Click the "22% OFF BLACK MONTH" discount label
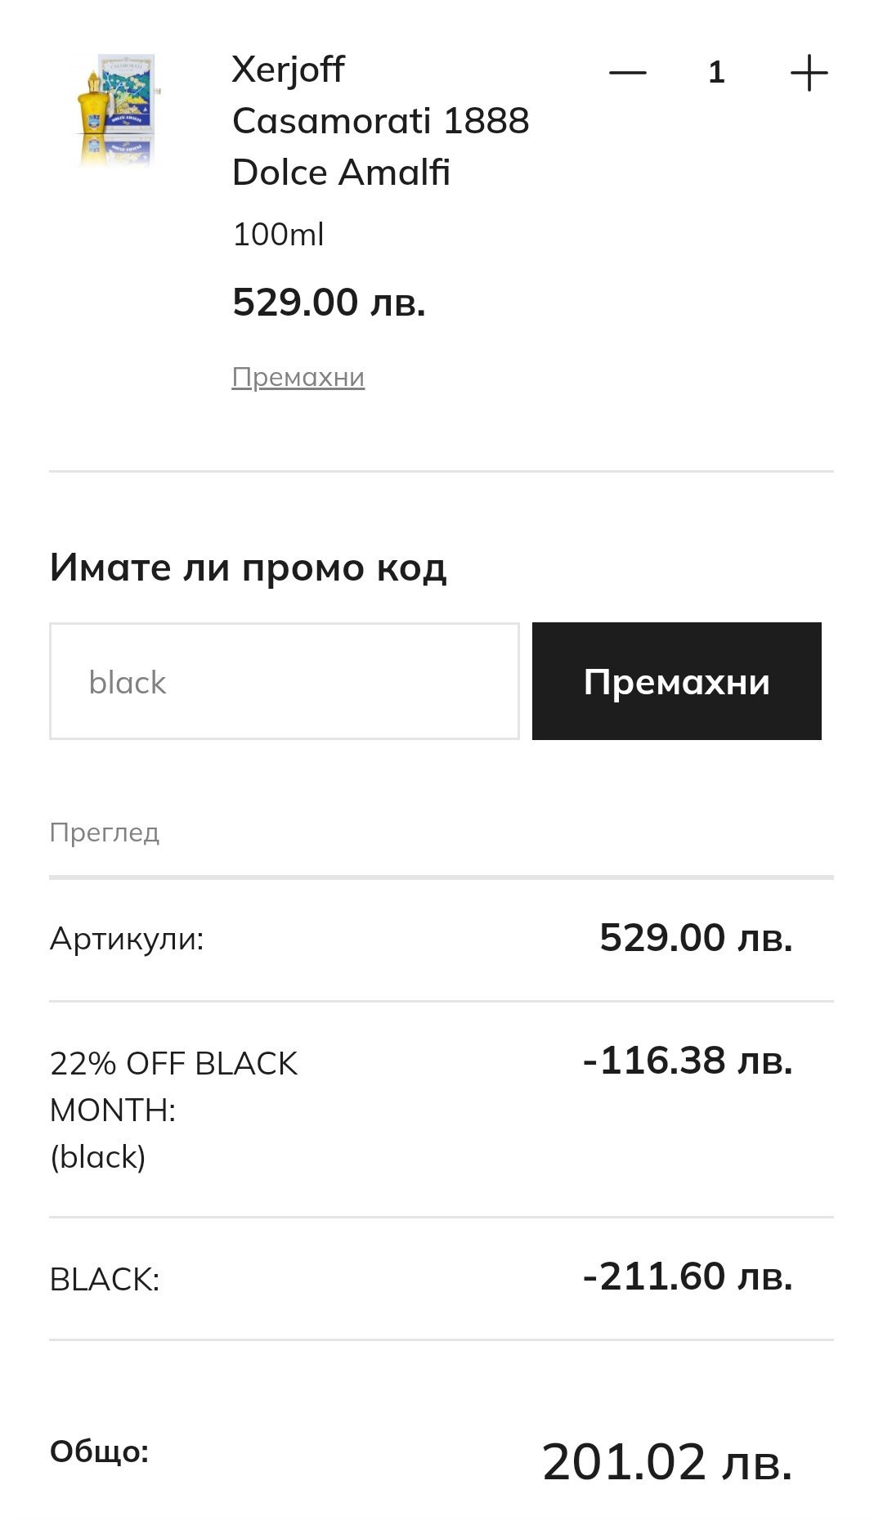 173,1086
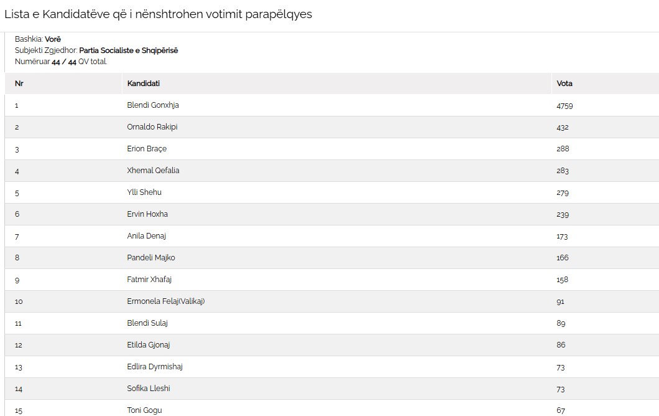Select candidate Blendi Gonxhja
This screenshot has height=416, width=659.
153,105
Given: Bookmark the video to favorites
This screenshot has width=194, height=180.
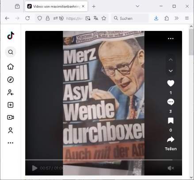Looking at the screenshot, I should (171, 120).
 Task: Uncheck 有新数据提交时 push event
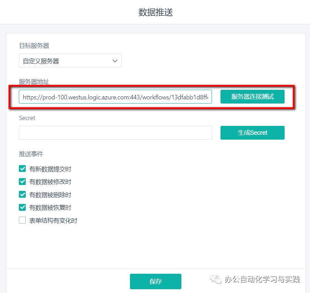(22, 169)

---+---

Rewrite all of the data above, replacing "Bookmark" with "Save" and leaving everything else unchanged. Omit the pictures from your version.

■ **ANSWER TO THIS EXERCISE**
Click the "22% OFF BLACK MONTH" discount label
 173,1086
Select candidate Blendi Gonxhja
This screenshot has height=416, width=659.
153,105
Given: Save the video to favorites
This screenshot has width=194, height=180.
Looking at the screenshot, I should (171, 120).
 Task: Uncheck 有新数据提交时 push event
(22, 169)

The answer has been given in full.